Harper charged the mound Monday after Giants reliever Hunter Strickland drilled him in the hip, seemingly in retaliation for the two home runs that Harper hit off Strickland in the 2014 Division Series between the clubs.
“In this situation, there is nothing prior between the clubs, no notice to the player, just a paroxysm of rage, self-centered behavior that was out of bounds,” Boras said, referring to Strickland. “This wasn’t about a player’s team. It was about a self-centered act.
“Major League Baseball cannot allow this to be a County Fair duck shoot — ‘Here, I’m going to do something for myself.’ Because of that immediate sense of fear a player has when someone throws the ball 100 mph at him, his response is not any way like it normally is when you have a notice of provocation.
“(Harper’s) response was an act of fear … a moment of reaction to a dangerous stimulus. He was unmindful and unaware … It’s very different from a player who is aware of a situation where immediate and or current previous acts of provocation have occurred.”
As an example, Boras cited an incident last June between the Royals’ late Yordano Ventura and Manny Machado. The two had a verbal exchange after Ventura twice threw inside on Machado in the second inning. Machado charged the mound after getting hit in the fifth, threw a punch at Ventura and slammed him to the ground. Baseball suspended Machado for four games.
Boras said that Harper should get a lesser penalty because he could not have sensed that he would get hit on an 0-0 count with two outs in a game that the Nationals led in the eighth inning, 2-0. Machado, on the other hand, had the earlier confrontation with Ventura.

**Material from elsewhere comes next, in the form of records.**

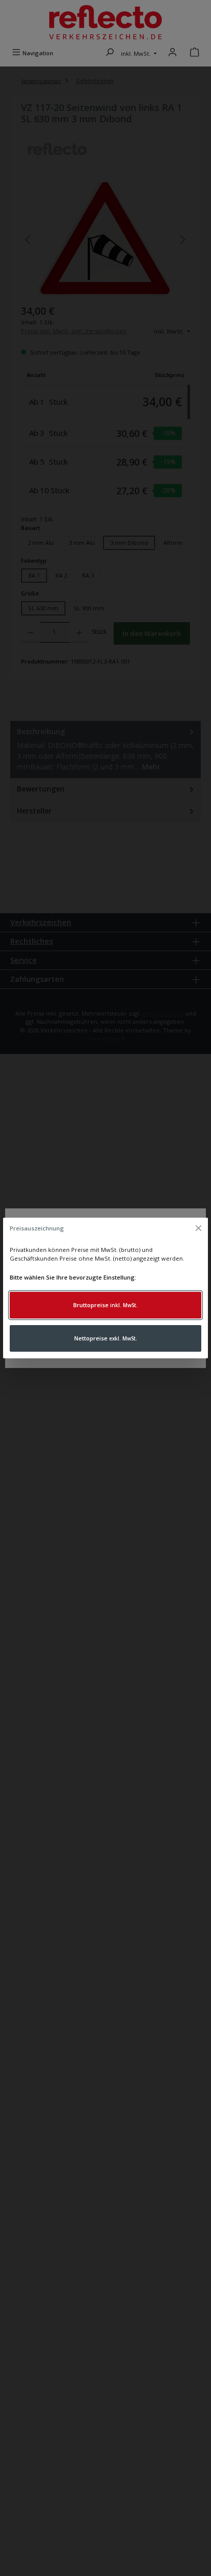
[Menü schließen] (198, 1228)
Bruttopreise (105, 1305)
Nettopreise (105, 1338)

Joe Torre, MLB’s chief baseball officer, might see it differently.
Jayson Stark, formerly of ESPN, noted on Twitter that Torre at times has suspended hitters eight games for charging the mound, and relievers three to six games for plunking hitters. The Padres’ Carlos Quentin received eight games in 2013 after he charged the Dodgers’ Zack Greinke and broke his collarbone.
Harper also flung his helmet as he charged the mound, though his toss was errant and landed nowhere near Strickland.